From here, this pattern of thinking almost seems a natural evolving point as an increasingly isolated community of embittered young men are drawn in by what transpires on their screen and grows disillusioned with any object truths which might occur off of it.

“Although endlessly brooding on power, victory, defeat, revenge, the nationalist is often somewhat uninterested in what happens in the real world,” Orwell again states in his 1945 essay, “If one harbours anywhere in one’s mind a nationalistic loyalty or hatred, certain facts, although in a sense known to be true, are inadmissible.”

In this sense, is it any wonder why white fragility might be so radicalised and inspired by Mason’s SIEGE publication?

Its appeal to the White Nationalist community is clear in how it supposes a revolution built upon the back of restoring the embittered, self-deceptive and insecure young men to the position of power which they falsely believe is their birth right to hold and which they now perceive themselves as no longer having. Likewise, the concepts of SIEGE are combative to ‘The Great Replacement’, a theory wherein white populations are considered to be experiencing a process of being replaced by migrants, primarily Muslims, who are allegedly attempting to subvert western societies.

The theory has been espoused by far-right mouthpieces such as Stefan Molyneux and Lauren Southern, in addition to being championed by the Christchurch terrorist Brenton Tarrant in the form of his own rambling manifesto released online — a manifesto which supported the theory to such a extent where Tarrant went so far as to title it in the theory’s honour.

SIEGE was published in full on the Iron March forum before its demise in 2017, shared by the community’s fascist members — including founders and members of groups such as Atomwaffen Division and Antipodean Resistance, among many others. This text was not out of place in and on an internet message-board where the site’s own tagline stated, “Gas the kikes, race war now, 1488 boots on the ground.”

SIEGE has since reemerged, at least in part, on 4Chan’s /pol/ community and referenced in Reddit communities, Facebook groups, tweets and on fascist message-boards popping up all across the web in the wake of Iron March’s departure. This in addition to its being adopted as a form of militant gospel by some of the world’s most violent neo-fascist organisations and subsequently disseminated at large to its members and recruits alike. Members of these organisations continue to try and ‘siegepill’ new recruits and grow their insidious movements, even in the wake of one of their own drawing further attention and scrutiny to their nefarious beliefs and activities following the shooting deaths of 50 Muslims in Christchurch on March 15.

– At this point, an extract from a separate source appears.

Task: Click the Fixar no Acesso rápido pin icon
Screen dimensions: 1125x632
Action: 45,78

While The Turner Diaries may have once held the distinction given to it by the Southern Poverty Law Center as being the “Bible of the far-right”, it is now SIEGE which appears to have replaced it.

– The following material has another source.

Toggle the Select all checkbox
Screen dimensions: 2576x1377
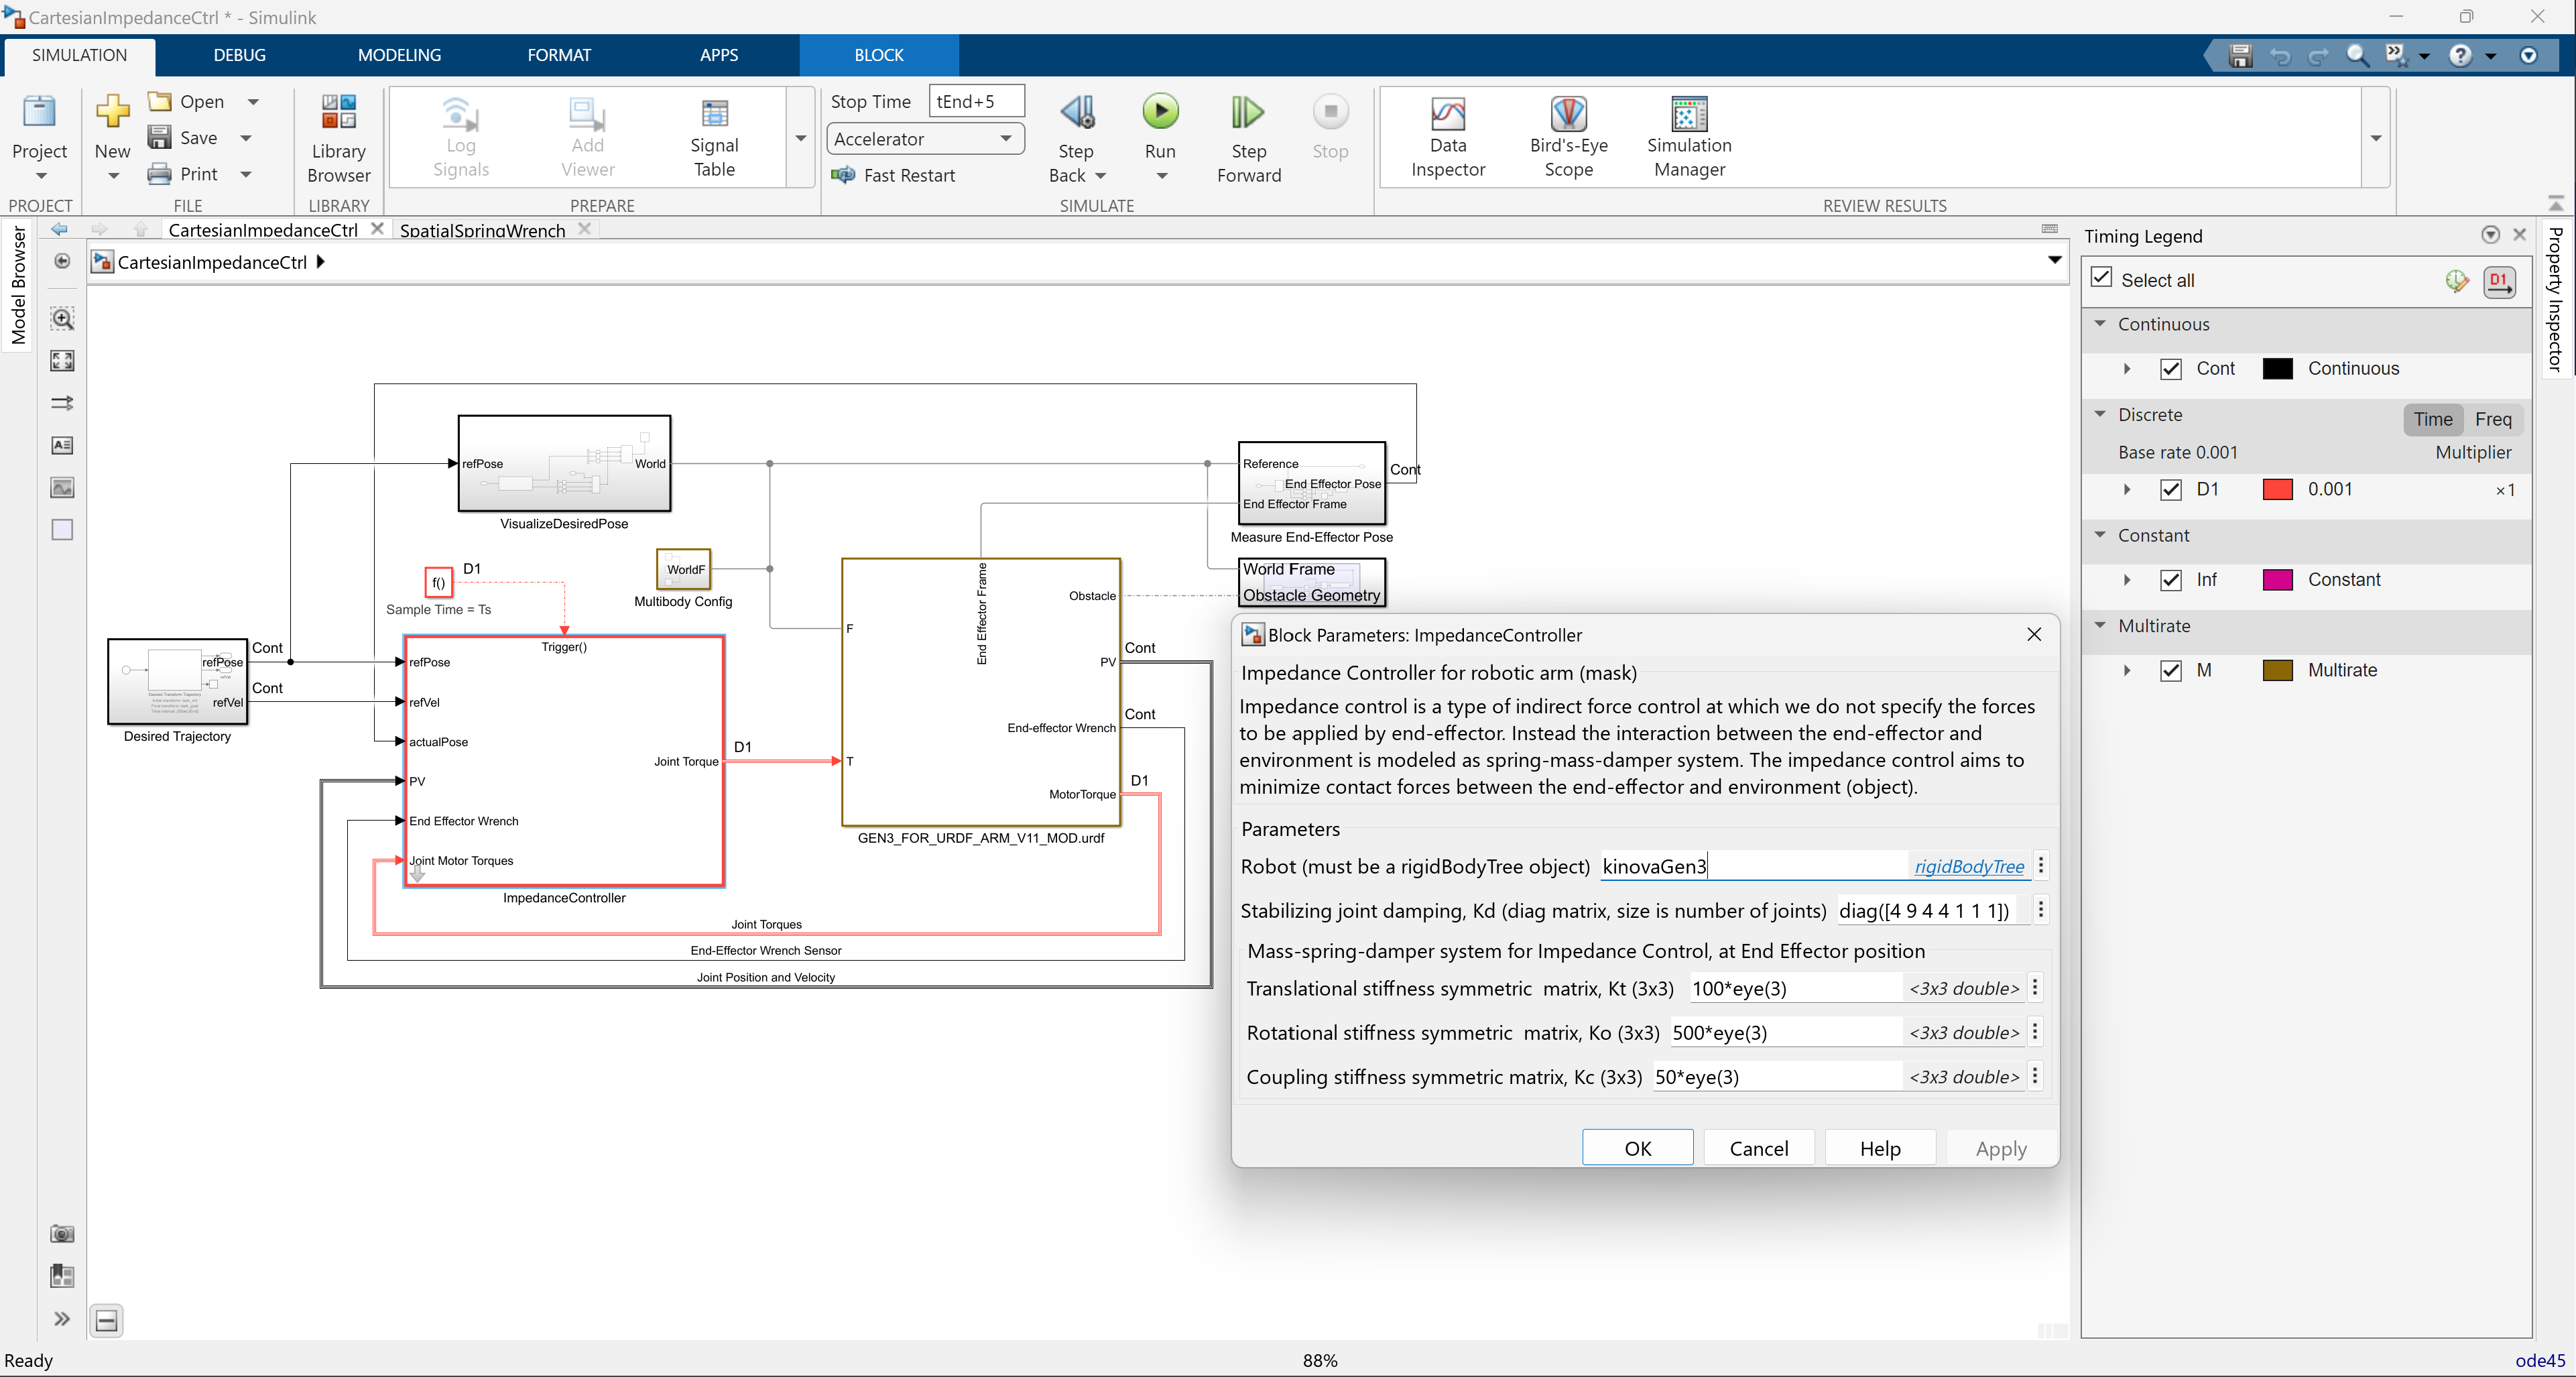click(2102, 278)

It is SIEGE which has become the fundamental doctrine behind the new rise of radicalised white fragility and neo-Nazism festering behind the online pseudonyms and self-proclaimed activists who comprise the world’s functioning White Nationalist communities — and, perhaps even worse still, those lone wolves who exist on the fringes of them.

Which, given SIEGE’s overarching message suggesting the necessity of violent means to conduct a ‘White Revolution’ in addition to a spiteful defiance to anything not same as, or perceived as less than, this ought to terrify us all.